ECGC Ltd. (Formerly Export Credit Guarantee Corporation of India Ltd.), wholly owned by Government of India, was set up in 1957 with the objective of promoting exports from the country by providing Credit Risk Insurance and related services for exports. It functions under the administrative control of Ministry of Commerce & Industry, and is managed by a Board of Directors comprising representatives of the Government, Reserve Bank of India, banking, and insurance and exporting community. Over the years it has designed different export credit risk insurance products to suit the requirements of Indian exporters and commercial banks extending export credit.

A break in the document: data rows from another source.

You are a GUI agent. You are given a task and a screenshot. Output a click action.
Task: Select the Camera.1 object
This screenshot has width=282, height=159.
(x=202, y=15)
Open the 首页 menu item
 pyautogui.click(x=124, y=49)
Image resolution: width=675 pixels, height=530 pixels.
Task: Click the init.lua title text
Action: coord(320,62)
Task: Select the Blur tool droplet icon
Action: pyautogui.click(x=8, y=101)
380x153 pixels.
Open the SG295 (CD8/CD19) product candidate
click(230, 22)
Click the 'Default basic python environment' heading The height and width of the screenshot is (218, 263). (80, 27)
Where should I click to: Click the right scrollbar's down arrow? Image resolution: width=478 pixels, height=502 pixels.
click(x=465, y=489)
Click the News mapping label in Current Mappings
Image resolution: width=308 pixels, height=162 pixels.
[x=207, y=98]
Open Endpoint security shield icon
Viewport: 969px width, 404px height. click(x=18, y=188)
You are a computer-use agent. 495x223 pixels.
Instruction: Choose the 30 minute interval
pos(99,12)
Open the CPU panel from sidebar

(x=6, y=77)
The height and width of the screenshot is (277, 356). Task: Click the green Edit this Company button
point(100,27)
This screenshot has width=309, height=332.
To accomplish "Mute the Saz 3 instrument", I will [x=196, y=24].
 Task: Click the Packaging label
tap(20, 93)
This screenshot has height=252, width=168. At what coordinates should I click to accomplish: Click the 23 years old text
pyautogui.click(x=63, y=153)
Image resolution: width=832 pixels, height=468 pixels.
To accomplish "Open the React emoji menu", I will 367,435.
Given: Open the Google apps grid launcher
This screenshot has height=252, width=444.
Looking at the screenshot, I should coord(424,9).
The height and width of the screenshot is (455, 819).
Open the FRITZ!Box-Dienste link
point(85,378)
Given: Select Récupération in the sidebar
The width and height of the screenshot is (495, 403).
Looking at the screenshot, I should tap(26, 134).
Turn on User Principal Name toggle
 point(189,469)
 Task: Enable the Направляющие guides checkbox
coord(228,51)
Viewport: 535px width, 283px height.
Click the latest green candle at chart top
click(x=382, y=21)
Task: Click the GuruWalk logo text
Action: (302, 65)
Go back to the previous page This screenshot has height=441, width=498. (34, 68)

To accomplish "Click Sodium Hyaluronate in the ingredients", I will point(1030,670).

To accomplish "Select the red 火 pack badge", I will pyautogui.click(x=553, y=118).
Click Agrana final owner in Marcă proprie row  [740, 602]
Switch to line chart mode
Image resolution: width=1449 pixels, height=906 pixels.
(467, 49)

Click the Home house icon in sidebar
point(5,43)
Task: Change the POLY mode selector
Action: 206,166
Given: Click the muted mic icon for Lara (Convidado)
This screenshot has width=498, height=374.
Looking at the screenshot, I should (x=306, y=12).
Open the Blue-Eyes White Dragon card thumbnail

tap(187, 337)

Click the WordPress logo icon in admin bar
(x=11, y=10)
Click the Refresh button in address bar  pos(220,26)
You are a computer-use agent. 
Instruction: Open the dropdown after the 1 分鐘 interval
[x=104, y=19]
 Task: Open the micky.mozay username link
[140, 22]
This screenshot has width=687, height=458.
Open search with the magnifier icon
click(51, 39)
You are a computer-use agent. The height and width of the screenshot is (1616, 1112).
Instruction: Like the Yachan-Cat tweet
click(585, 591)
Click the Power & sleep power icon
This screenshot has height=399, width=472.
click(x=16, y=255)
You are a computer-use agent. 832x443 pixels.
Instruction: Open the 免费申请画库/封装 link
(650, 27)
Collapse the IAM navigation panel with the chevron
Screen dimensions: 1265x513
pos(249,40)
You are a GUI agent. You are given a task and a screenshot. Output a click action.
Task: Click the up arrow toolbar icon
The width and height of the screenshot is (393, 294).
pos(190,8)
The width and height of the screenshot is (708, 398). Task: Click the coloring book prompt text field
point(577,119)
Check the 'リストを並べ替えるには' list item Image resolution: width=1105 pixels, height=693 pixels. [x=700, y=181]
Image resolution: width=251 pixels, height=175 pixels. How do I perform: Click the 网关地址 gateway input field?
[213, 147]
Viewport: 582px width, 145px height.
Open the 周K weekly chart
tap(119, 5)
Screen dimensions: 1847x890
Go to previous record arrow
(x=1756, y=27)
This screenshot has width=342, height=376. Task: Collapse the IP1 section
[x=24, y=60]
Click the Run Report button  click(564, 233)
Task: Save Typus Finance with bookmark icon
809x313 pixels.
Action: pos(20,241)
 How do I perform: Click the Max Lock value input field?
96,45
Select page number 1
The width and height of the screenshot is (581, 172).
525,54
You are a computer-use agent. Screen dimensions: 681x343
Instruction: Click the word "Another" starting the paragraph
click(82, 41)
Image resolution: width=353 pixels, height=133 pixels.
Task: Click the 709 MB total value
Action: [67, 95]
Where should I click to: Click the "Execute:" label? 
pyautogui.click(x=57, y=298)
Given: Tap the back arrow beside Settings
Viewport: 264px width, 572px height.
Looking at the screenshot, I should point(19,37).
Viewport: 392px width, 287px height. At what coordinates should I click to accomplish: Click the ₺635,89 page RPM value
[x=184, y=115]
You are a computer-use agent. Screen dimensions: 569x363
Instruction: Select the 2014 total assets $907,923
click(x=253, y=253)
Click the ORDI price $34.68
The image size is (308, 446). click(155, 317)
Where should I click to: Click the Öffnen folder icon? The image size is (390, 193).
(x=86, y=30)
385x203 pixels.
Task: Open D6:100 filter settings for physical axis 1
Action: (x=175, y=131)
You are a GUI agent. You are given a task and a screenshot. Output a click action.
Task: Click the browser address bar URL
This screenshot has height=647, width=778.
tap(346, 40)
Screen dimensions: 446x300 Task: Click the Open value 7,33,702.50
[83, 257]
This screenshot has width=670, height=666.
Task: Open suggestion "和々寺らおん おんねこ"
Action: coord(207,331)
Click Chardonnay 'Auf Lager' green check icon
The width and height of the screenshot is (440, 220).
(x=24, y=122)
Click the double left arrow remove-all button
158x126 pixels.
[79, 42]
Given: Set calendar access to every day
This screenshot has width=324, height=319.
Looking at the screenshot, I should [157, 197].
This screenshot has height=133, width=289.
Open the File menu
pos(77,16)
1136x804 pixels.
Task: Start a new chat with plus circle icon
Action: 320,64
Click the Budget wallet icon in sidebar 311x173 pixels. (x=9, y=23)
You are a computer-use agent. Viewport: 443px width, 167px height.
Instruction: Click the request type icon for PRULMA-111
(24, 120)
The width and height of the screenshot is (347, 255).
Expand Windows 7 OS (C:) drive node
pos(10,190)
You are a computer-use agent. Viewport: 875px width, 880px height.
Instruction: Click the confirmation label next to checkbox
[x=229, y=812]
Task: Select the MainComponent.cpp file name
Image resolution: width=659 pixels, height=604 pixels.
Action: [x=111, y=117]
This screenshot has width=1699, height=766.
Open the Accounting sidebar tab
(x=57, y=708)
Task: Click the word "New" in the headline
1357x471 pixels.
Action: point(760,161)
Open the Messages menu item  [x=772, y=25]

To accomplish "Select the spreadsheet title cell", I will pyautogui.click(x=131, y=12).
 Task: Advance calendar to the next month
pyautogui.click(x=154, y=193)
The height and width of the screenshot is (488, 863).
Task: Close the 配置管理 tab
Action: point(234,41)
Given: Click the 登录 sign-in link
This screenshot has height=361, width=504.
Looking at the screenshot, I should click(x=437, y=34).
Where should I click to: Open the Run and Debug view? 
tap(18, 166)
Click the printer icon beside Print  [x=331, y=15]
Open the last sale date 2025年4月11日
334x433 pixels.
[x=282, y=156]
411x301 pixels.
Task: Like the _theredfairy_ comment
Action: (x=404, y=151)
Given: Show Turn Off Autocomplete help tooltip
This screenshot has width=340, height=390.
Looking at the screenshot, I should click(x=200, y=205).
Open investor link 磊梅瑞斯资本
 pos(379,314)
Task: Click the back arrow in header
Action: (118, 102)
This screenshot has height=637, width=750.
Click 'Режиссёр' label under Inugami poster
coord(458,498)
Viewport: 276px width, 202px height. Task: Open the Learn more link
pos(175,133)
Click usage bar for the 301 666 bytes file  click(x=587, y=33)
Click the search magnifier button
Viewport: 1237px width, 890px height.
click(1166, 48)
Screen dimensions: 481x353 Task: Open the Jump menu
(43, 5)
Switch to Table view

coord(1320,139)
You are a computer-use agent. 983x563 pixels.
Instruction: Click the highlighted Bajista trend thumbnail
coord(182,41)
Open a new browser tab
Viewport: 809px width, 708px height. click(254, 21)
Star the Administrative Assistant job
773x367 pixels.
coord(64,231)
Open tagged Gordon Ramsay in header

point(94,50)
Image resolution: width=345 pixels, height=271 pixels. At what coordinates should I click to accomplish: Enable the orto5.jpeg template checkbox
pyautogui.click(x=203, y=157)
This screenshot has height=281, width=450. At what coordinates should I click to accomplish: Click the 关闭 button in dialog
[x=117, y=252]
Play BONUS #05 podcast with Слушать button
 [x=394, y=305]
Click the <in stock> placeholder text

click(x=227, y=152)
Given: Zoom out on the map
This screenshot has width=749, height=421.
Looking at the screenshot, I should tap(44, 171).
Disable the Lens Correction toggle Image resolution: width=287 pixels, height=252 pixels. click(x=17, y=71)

ECGC is essentially an export promotion organization, seeking to improve the competitiveness of the Indian exporters by providing them with credit insurance covers. ECGC keeps its premium rates at the optimal level.
What does ECGC do?
- Provides a range of credit risk insurance covers to exporters against loss in export of goods and services
- Offers Export Credit Insurance covers to banks and financial institutions to enable exporters to obtain better facilities from them
- Provides Overseas Investment Insurance to Indian companies investing in joint ventures abroad in the form of equity or loan
How does ECGC help exporters?
ECGC Offers insurance protection to exporters against payment risks.
- Provides guidance in export-related activities.
- Makes available information on different countries with it’s own credit ratings.
- Makes it easy to obtain export finance from banks/financial institutions.
- Assists exporters in recovering bad debts.
- Provides information on credit-worthiness of overseas buyers.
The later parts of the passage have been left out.